◆ **Task goal**
In the material below, find the line containing "502x890 pixels." and the line containing "Task: Click the vram block component", then reproduce exactly both of them and every line between, and nothing else.

◆ **Information supplied**
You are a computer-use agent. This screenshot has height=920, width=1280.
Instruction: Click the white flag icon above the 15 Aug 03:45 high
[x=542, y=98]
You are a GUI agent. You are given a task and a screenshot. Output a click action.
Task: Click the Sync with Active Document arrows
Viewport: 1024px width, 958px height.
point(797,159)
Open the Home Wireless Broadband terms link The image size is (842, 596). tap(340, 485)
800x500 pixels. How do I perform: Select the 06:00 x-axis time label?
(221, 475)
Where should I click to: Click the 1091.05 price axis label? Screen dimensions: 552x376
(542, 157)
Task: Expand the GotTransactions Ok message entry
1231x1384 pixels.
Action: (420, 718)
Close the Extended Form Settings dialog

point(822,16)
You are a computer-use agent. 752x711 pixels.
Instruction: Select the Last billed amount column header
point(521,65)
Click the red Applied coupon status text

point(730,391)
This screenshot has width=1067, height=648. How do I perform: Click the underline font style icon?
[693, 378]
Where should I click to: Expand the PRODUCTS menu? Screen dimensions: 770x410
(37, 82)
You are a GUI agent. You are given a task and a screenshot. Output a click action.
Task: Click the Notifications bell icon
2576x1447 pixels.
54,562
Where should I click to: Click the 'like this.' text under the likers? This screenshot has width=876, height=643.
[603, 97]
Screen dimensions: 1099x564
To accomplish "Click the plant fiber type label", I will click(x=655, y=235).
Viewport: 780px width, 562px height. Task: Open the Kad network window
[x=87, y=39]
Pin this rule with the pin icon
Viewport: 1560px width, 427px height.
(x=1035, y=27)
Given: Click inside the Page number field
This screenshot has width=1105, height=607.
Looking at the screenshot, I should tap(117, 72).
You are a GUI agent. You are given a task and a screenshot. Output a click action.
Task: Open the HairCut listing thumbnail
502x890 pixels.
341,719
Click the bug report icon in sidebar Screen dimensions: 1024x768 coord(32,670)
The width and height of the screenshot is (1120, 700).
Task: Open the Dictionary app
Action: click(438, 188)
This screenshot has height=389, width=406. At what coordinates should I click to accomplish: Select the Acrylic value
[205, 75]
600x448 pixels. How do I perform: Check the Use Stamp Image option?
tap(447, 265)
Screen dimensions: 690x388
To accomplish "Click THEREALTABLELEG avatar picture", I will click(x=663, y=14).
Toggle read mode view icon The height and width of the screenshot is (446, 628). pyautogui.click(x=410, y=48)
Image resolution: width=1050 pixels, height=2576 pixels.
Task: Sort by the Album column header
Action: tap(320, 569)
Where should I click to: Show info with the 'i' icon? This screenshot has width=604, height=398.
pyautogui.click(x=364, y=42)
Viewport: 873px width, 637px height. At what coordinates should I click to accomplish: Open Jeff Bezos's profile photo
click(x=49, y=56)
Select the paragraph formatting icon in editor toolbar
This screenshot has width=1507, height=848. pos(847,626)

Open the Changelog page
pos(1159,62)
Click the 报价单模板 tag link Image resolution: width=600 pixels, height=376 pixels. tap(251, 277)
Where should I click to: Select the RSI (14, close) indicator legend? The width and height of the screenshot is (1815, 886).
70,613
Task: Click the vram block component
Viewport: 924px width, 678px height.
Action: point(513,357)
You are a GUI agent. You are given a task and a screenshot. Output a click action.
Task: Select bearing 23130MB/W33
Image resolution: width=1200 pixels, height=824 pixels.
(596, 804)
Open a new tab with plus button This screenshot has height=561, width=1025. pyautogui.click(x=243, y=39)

◆ **Written answer**
502x890 pixels.
341,719
Click the bug report icon in sidebar Screen dimensions: 1024x768 coord(32,670)
The width and height of the screenshot is (1120, 700).
Task: Open the Dictionary app
Action: click(438, 188)
This screenshot has height=389, width=406. At what coordinates should I click to accomplish: Select the Acrylic value
[205, 75]
600x448 pixels. How do I perform: Check the Use Stamp Image option?
tap(447, 265)
Screen dimensions: 690x388
To accomplish "Click THEREALTABLELEG avatar picture", I will click(x=663, y=14).
Toggle read mode view icon The height and width of the screenshot is (446, 628). pyautogui.click(x=410, y=48)
Image resolution: width=1050 pixels, height=2576 pixels.
Task: Sort by the Album column header
Action: tap(320, 569)
Where should I click to: Show info with the 'i' icon? This screenshot has width=604, height=398.
pyautogui.click(x=364, y=42)
Viewport: 873px width, 637px height. At what coordinates should I click to accomplish: Open Jeff Bezos's profile photo
click(x=49, y=56)
Select the paragraph formatting icon in editor toolbar
This screenshot has width=1507, height=848. pos(847,626)

Open the Changelog page
pos(1159,62)
Click the 报价单模板 tag link Image resolution: width=600 pixels, height=376 pixels. tap(251, 277)
Where should I click to: Select the RSI (14, close) indicator legend? The width and height of the screenshot is (1815, 886).
70,613
Task: Click the vram block component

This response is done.